McAteer arrested for second time in probe
Willie McAteer was finance director at the bank until he resigned a week before it was taken over by the state at massive cost to the taxpayer to prevent its sudden collapse.
He was arrested at his home in Rathgar, Dublin, at around 8am yesterday.
Mr McAteer was taken to Irishtown Garda station in the city and held under section 10 of the Criminal Justice (Theft and Fraud Offences) Act, which covers the offence of false accounting.
The 60-year-old was first arrested in March last year, along with Anglo’s former chairman Sean FitzPatrick. Both men were released without charge after a day’s questioning.
Detectives from the Garda Bureau of Fraud Investigation and officials from the Office of the Director of Corporate Enforcement are leading the investigation into practices at the bank.

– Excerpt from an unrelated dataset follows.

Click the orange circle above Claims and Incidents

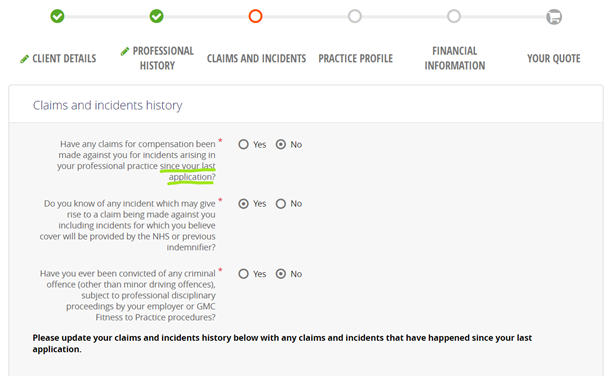[256, 16]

They also want to speak to its former chief executive, David Drumm, who quit his job in late 2008 and fled to the US, where he is fighting bankruptcy proceedings.
Mr Drumm is also resisting calls to return to Ireland to explain what occurred at the bank.
Mr McAteer was also chief risk officer at Anglo at the time the so-called “golden circle” of businessmen were assembled to buy shares in the bank with Anglo-issued loans to artificially prop up share prices and prevent the full scale of the bank’s difficulties becoming known.
The bank is also being investigated for arranging to have billions of euro temporarily transferred to it from Irish Life and Permanent to artificially enhance its balance sheet, as well as for other financial irregularities.
Three files on alleged wrongdoing have already been forwarded to the Director of Public Prosecutions as a result of the two-and-a-half-year investigation.
However, no one has yet been charged with any offence.
Anglo Irish Bank was last month renamed Irish Bank Resolution Corporation as part of the process of winding it down and closing it by 2020.
The final cost to the taxpayer is expected to be between €25 billion and €30bn.